Persecuted by her parents ("In the end she swore that she would not care who deflowered her daughter, provided that in some way this could be arranged") and Beorhtred, a hermit monk helps Christina by allowing her to live in a cell only a few inches wide for, like, years. When everyone finally calms down and she's permitted to leave, she takes up the monastic life, impressing everyone with her spirituality and having visions, some of which border on the sexually explicit.
I found a couple of things interesting about Christina's story. First, the anonymous author is believed to have been a monk at the parish of St. Albans, where Christina lived, and this would-be hagiography is to some extent a transparent attempt to bestow sainthood on Christina, thereby making St. Albans an important site of pilgrimage.

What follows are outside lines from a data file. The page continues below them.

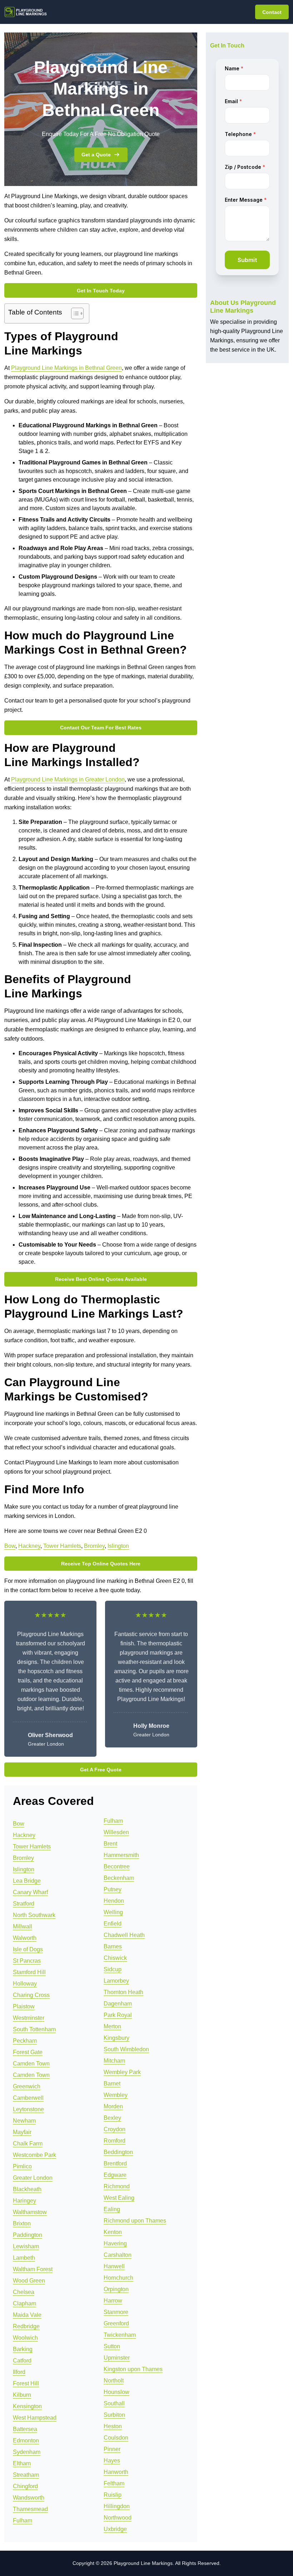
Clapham (24, 2303)
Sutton (112, 2346)
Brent (110, 1844)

That attempt fails (for reasons I'm not familiar with) and so The Life of Christina of Markyate is interesting as an unsuccessful attempt at persuasion. Second, I'm really fascinated by the way Christina's "spiritual" marriage precludes and overshadows any "earthly" one. Here (as well as in the next book I'm going to review, the 12th C. letters of Abelard and Heloise) marriage and family are depicted as necessary evils, antithetical to a life of religious contemplation, and to be avoided if at all possible. How did we get from there to the "family values" ideal of modern American evangelism?
Anyway, the bottom line is this: Brent should name his next kid "Beorhtred."